EXERCISE AIM →
Put the lines below into a numbered list and leave out any blank lines.

SUPPLIED RECORDS →
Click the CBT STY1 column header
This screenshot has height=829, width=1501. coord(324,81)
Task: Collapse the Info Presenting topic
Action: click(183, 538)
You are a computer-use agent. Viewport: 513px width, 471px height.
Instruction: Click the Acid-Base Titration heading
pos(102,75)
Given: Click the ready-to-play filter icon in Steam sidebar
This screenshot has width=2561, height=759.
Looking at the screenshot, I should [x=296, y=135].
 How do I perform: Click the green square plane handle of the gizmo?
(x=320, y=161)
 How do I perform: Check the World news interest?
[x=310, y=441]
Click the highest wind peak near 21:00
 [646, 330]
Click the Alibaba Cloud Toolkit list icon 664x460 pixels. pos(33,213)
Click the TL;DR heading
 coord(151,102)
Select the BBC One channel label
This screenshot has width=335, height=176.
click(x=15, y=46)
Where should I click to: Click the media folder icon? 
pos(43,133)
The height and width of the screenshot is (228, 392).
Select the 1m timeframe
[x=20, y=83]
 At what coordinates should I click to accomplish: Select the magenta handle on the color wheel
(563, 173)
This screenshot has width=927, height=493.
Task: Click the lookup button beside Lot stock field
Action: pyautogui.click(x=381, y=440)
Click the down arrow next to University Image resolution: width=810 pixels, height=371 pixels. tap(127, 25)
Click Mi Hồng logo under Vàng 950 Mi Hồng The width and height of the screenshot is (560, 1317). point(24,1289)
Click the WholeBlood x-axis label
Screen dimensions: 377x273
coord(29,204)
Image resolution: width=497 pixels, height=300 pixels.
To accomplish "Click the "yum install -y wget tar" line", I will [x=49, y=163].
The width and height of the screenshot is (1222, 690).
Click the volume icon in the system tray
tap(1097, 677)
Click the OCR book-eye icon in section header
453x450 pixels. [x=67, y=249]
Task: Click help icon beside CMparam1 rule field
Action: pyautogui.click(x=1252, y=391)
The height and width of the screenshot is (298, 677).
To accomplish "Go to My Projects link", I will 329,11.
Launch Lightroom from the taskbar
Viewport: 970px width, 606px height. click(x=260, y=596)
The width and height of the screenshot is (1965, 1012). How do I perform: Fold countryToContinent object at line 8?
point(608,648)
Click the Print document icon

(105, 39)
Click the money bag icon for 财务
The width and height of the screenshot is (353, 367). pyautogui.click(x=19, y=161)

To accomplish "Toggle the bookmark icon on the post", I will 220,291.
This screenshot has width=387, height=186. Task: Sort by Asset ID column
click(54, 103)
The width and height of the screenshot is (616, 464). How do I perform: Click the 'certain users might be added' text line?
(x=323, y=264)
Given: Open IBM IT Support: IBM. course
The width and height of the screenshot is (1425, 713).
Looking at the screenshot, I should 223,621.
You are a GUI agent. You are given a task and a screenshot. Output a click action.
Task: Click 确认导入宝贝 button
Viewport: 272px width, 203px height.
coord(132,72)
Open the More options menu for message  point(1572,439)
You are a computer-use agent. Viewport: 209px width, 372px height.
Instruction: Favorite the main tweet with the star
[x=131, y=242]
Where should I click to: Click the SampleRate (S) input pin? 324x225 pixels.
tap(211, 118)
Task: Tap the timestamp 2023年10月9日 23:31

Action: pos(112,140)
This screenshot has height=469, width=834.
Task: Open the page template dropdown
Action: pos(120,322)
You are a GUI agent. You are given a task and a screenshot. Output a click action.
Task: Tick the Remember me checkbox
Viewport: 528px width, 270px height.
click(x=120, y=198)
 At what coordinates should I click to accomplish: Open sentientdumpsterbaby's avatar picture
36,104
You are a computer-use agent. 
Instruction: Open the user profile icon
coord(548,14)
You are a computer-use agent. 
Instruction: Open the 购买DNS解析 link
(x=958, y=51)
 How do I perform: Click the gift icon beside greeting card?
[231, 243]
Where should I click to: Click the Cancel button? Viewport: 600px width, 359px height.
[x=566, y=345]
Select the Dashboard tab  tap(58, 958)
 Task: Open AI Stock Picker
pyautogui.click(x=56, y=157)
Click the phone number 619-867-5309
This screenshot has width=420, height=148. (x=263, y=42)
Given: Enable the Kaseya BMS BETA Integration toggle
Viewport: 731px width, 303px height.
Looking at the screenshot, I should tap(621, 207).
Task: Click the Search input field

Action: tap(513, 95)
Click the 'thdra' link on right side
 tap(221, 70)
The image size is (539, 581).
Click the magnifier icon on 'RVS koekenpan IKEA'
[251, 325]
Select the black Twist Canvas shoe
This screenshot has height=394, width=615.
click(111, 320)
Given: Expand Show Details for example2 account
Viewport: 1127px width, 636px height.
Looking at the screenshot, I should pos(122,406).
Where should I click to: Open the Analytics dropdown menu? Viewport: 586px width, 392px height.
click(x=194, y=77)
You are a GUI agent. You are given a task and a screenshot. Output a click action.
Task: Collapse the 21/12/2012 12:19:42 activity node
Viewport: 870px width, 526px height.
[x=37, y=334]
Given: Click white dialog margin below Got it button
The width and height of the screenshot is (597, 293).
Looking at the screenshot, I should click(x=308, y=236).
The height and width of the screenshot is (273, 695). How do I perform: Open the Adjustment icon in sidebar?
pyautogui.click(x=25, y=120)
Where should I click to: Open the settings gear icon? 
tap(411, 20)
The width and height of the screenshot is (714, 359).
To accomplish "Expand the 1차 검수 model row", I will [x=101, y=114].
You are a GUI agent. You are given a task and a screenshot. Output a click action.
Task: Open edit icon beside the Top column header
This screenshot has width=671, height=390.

EXPECTED OUTPUT →
1. Click the CBT STY1 column header
2. This screenshot has height=829, width=1501. coord(324,81)
3. Task: Collapse the Info Presenting topic
4. Action: click(183, 538)
5. You are a computer-use agent. Viewport: 513px width, 471px height.
6. Instruction: Click the Acid-Base Titration heading
7. pos(102,75)
8. Given: Click the ready-to-play filter icon in Steam sidebar
9. This screenshot has width=2561, height=759.
10. Looking at the screenshot, I should [x=296, y=135].
11.  How do I perform: Click the green square plane handle of the gizmo?
12. (x=320, y=161)
13.  How do I perform: Check the World news interest?
14. [x=310, y=441]
15. Click the highest wind peak near 21:00
16.  [646, 330]
17. Click the Alibaba Cloud Toolkit list icon 664x460 pixels. pos(33,213)
18. Click the TL;DR heading
19.  coord(151,102)
20. Select the BBC One channel label
21. This screenshot has width=335, height=176.
22. click(x=15, y=46)
23. Where should I click to: Click the media folder icon? 
24. pos(43,133)
25. The height and width of the screenshot is (228, 392).
26. Select the 1m timeframe
27. [x=20, y=83]
28.  At what coordinates should I click to accomplish: Select the magenta handle on the color wheel
29. (563, 173)
30. This screenshot has width=927, height=493.
31. Task: Click the lookup button beside Lot stock field
32. Action: pyautogui.click(x=381, y=440)
33. Click the down arrow next to University Image resolution: width=810 pixels, height=371 pixels. tap(127, 25)
34. Click Mi Hồng logo under Vàng 950 Mi Hồng The width and height of the screenshot is (560, 1317). point(24,1289)
35. Click the WholeBlood x-axis label
36. Screen dimensions: 377x273
37. coord(29,204)
38. Image resolution: width=497 pixels, height=300 pixels.
39. To accomplish "Click the "yum install -y wget tar" line", I will [x=49, y=163].
40. The width and height of the screenshot is (1222, 690).
41. Click the volume icon in the system tray
42. tap(1097, 677)
43. Click the OCR book-eye icon in section header
44. 453x450 pixels. [x=67, y=249]
45. Task: Click help icon beside CMparam1 rule field
46. Action: pyautogui.click(x=1252, y=391)
47. The height and width of the screenshot is (298, 677).
48. To accomplish "Go to My Projects link", I will 329,11.
49. Launch Lightroom from the taskbar
50. Viewport: 970px width, 606px height. click(x=260, y=596)
51. The width and height of the screenshot is (1965, 1012). How do I perform: Fold countryToContinent object at line 8?
52. point(608,648)
53. Click the Print document icon
54. (105, 39)
55. Click the money bag icon for 财务
56. The width and height of the screenshot is (353, 367). pyautogui.click(x=19, y=161)
57. To accomplish "Toggle the bookmark icon on the post", I will 220,291.
58. This screenshot has width=387, height=186. Task: Sort by Asset ID column
59. click(54, 103)
60. The width and height of the screenshot is (616, 464). How do I perform: Click the 'certain users might be added' text line?
61. (x=323, y=264)
62. Given: Open IBM IT Support: IBM. course
63. The width and height of the screenshot is (1425, 713).
64. Looking at the screenshot, I should 223,621.
65. You are a GUI agent. You are given a task and a screenshot. Output a click action.
66. Task: Click 确认导入宝贝 button
67. Viewport: 272px width, 203px height.
68. coord(132,72)
69. Open the More options menu for message  point(1572,439)
70. You are a computer-use agent. Viewport: 209px width, 372px height.
71. Instruction: Favorite the main tweet with the star
72. [x=131, y=242]
73. Where should I click to: Click the SampleRate (S) input pin? 324x225 pixels.
74. tap(211, 118)
75. Task: Tap the timestamp 2023年10月9日 23:31
76. Action: pos(112,140)
77. This screenshot has height=469, width=834.
78. Task: Open the page template dropdown
79. Action: pos(120,322)
80. You are a GUI agent. You are given a task and a screenshot. Output a click action.
81. Task: Tick the Remember me checkbox
82. Viewport: 528px width, 270px height.
83. click(x=120, y=198)
84.  At what coordinates should I click to accomplish: Open sentientdumpsterbaby's avatar picture
85. 36,104
86. You are a computer-use agent. 
87. Instruction: Open the user profile icon
88. coord(548,14)
89. You are a computer-use agent. 
90. Instruction: Open the 购买DNS解析 link
91. (x=958, y=51)
92.  How do I perform: Click the gift icon beside greeting card?
93. [231, 243]
94. Where should I click to: Click the Cancel button? Viewport: 600px width, 359px height.
95. [x=566, y=345]
96. Select the Dashboard tab  tap(58, 958)
97.  Task: Open AI Stock Picker
98. pyautogui.click(x=56, y=157)
99. Click the phone number 619-867-5309
100. This screenshot has width=420, height=148. (x=263, y=42)
101. Given: Enable the Kaseya BMS BETA Integration toggle
102. Viewport: 731px width, 303px height.
103. Looking at the screenshot, I should tap(621, 207).
104. Task: Click the Search input field
105. Action: tap(513, 95)
106. Click the 'thdra' link on right side
107.  tap(221, 70)
108. The image size is (539, 581).
109. Click the magnifier icon on 'RVS koekenpan IKEA'
110. [251, 325]
111. Select the black Twist Canvas shoe
112. This screenshot has height=394, width=615.
113. click(111, 320)
114. Given: Expand Show Details for example2 account
115. Viewport: 1127px width, 636px height.
116. Looking at the screenshot, I should pos(122,406).
117. Where should I click to: Open the Analytics dropdown menu? Viewport: 586px width, 392px height.
118. click(x=194, y=77)
119. You are a GUI agent. You are given a task and a screenshot. Output a click action.
120. Task: Collapse the 21/12/2012 12:19:42 activity node
121. Viewport: 870px width, 526px height.
122. [x=37, y=334]
123. Given: Click white dialog margin below Got it button
124. The width and height of the screenshot is (597, 293).
125. Looking at the screenshot, I should click(x=308, y=236).
126. The height and width of the screenshot is (273, 695). How do I perform: Open the Adjustment icon in sidebar?
127. pyautogui.click(x=25, y=120)
128. Where should I click to: Open the settings gear icon? 
129. tap(411, 20)
130. The width and height of the screenshot is (714, 359).
131. To accomplish "Expand the 1차 검수 model row", I will [x=101, y=114].
132. You are a GUI agent. You are given a task and a screenshot. Output a click action.
133. Task: Open edit icon beside the Top column header
134. This screenshot has width=671, height=390.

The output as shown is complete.